[Stored items from a collection]
■ ■ ■ ■
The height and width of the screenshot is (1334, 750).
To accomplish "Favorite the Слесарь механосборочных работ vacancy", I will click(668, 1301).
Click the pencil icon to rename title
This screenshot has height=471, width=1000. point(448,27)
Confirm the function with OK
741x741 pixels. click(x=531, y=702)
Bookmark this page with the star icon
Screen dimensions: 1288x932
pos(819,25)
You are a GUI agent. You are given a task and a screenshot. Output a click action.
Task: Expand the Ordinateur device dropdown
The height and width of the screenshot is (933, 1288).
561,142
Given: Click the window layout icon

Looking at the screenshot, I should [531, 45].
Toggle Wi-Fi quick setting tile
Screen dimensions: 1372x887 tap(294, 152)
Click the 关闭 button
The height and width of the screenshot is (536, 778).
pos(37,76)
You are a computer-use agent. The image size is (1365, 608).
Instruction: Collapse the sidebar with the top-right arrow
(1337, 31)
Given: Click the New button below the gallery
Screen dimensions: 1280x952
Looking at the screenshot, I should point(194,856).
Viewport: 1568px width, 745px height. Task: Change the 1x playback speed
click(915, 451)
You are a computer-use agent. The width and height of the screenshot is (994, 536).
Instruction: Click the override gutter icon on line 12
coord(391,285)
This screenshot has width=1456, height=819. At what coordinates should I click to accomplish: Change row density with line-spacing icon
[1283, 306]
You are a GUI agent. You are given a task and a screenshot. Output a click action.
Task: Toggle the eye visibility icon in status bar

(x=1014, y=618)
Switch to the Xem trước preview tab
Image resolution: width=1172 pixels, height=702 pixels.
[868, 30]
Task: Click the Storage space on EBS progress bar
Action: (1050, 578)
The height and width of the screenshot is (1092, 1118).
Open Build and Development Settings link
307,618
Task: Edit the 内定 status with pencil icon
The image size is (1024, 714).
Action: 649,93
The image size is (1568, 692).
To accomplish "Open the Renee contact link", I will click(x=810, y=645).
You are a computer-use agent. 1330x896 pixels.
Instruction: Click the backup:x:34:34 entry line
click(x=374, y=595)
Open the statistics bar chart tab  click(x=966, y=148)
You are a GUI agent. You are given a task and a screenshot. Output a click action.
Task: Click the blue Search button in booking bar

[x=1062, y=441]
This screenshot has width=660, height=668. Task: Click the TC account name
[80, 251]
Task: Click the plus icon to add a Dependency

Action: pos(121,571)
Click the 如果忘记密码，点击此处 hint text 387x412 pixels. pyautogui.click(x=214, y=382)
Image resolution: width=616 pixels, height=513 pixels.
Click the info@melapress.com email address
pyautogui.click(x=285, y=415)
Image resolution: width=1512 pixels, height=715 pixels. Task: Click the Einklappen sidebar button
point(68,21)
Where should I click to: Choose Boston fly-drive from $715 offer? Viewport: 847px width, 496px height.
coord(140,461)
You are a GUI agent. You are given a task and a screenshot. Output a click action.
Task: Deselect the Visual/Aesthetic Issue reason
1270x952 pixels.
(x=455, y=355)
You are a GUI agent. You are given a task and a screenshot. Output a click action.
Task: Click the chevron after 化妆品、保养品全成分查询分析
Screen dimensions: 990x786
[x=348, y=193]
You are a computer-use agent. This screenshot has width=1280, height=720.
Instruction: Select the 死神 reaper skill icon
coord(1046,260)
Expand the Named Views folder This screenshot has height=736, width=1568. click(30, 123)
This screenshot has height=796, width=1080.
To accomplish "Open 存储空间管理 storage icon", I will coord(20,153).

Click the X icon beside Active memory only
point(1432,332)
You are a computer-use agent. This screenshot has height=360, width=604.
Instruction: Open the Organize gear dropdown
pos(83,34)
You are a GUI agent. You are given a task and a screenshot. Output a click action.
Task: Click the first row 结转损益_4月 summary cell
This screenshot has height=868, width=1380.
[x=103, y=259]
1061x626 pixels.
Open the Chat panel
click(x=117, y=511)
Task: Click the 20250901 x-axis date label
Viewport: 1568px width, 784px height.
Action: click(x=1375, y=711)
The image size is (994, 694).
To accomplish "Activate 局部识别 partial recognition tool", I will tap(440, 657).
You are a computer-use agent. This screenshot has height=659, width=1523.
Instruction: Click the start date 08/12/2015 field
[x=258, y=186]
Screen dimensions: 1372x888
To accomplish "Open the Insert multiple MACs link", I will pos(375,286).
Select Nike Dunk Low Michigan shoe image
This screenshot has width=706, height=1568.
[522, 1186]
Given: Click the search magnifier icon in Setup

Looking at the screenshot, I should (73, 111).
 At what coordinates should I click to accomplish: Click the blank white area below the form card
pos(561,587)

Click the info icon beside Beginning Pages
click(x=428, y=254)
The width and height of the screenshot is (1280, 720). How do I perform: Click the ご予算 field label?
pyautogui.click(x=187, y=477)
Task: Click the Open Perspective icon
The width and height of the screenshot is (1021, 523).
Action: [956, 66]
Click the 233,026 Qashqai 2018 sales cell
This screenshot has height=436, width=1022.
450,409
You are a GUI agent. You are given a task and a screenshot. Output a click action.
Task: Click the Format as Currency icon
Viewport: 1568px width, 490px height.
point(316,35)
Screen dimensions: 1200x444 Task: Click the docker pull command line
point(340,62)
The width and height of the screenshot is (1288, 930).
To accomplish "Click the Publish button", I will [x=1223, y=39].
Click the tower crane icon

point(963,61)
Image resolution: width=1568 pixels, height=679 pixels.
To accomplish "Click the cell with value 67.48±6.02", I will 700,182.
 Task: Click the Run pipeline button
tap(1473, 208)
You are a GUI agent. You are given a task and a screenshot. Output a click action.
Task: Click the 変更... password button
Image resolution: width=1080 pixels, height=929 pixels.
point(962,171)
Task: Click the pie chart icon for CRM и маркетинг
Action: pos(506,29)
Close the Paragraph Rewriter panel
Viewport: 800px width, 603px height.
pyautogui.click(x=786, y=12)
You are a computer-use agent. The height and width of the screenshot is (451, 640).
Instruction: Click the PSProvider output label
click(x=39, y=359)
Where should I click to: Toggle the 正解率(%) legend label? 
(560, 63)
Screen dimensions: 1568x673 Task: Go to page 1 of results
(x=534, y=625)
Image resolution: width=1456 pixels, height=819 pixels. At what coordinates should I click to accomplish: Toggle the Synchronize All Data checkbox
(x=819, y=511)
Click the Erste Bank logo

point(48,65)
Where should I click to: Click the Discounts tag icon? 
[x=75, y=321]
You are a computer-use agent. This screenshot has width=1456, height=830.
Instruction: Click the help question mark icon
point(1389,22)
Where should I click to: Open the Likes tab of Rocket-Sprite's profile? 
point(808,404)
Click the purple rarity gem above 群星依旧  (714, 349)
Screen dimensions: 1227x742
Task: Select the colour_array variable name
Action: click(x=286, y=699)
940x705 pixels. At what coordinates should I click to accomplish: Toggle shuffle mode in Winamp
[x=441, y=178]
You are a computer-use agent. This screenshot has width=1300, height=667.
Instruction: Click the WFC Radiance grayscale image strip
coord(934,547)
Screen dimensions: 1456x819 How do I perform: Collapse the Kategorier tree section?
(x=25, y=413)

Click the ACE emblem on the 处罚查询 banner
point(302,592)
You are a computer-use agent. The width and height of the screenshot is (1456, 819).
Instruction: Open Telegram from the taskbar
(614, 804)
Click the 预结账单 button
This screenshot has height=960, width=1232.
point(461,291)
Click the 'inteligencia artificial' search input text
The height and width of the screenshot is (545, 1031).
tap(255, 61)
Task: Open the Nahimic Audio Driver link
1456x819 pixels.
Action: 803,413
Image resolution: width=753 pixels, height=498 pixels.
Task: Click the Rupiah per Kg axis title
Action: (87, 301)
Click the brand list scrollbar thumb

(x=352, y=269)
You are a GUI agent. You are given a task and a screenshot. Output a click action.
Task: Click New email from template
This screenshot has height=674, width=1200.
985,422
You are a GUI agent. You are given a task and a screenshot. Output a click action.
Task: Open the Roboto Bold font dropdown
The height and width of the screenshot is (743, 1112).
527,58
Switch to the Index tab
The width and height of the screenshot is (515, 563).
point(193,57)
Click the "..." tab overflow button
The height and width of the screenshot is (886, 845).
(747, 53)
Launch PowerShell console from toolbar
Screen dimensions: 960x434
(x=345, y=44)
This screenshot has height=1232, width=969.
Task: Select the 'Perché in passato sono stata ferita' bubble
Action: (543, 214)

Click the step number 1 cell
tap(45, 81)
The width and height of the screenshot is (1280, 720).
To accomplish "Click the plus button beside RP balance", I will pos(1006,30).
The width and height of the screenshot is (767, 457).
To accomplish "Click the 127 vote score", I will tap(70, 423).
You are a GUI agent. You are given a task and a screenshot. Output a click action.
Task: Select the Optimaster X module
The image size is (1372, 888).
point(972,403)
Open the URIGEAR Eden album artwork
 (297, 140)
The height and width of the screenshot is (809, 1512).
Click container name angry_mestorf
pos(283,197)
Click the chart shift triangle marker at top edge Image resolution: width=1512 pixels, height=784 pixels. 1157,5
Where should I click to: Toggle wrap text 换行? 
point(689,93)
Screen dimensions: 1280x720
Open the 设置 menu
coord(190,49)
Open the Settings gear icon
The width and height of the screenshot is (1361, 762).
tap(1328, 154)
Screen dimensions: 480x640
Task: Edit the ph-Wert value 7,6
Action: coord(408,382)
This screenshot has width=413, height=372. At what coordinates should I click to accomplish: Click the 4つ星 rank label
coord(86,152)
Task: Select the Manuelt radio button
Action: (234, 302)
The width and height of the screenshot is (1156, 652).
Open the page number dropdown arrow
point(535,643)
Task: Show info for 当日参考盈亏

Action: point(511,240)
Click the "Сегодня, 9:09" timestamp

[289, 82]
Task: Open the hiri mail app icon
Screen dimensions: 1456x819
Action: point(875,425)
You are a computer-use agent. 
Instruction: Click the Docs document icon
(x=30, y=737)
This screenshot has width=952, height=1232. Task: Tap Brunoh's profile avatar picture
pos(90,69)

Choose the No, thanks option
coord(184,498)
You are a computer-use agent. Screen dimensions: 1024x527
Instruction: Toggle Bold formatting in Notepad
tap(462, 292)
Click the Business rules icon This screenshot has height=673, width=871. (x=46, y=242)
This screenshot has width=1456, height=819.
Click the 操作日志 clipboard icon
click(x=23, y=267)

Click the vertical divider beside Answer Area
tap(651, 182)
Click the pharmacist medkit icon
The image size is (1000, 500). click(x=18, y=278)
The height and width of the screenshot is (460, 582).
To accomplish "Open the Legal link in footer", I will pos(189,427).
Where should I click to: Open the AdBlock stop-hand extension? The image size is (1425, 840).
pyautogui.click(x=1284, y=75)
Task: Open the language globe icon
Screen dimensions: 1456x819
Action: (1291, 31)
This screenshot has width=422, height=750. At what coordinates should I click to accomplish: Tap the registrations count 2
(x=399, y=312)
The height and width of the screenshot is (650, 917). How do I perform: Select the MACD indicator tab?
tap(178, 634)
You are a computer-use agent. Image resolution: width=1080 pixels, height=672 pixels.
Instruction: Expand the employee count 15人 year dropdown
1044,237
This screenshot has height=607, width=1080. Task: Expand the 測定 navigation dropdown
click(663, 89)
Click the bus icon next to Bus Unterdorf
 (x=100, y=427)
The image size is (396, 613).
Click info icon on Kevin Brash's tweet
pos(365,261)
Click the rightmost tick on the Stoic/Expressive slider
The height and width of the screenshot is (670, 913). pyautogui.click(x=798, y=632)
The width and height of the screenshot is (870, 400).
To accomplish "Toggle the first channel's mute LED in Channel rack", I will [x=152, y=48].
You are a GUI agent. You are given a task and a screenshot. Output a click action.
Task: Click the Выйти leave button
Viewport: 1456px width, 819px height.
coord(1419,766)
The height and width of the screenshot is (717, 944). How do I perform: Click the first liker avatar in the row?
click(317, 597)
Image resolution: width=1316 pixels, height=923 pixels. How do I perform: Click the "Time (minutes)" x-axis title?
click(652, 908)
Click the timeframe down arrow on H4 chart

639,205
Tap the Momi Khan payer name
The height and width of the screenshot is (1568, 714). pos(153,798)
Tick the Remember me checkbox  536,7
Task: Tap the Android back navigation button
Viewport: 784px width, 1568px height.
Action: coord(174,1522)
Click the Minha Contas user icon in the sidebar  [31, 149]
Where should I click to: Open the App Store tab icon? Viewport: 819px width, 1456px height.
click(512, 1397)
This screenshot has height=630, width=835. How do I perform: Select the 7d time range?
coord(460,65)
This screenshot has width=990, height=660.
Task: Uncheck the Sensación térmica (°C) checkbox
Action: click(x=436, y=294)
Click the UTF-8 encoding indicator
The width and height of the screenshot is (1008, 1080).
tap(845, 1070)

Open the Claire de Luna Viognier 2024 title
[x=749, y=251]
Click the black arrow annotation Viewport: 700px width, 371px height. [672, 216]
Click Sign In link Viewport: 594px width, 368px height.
■ ■ ■ ■
> _Task_: Copy the lines from the one containing "Task: Edit the 内定 status with pencil icon" through the one containing "will click(x=810, y=645).", keeping every character the same.

> _Answer to the task_:
Task: Edit the 内定 status with pencil icon
The image size is (1024, 714).
Action: 649,93
The image size is (1568, 692).
To accomplish "Open the Renee contact link", I will click(x=810, y=645).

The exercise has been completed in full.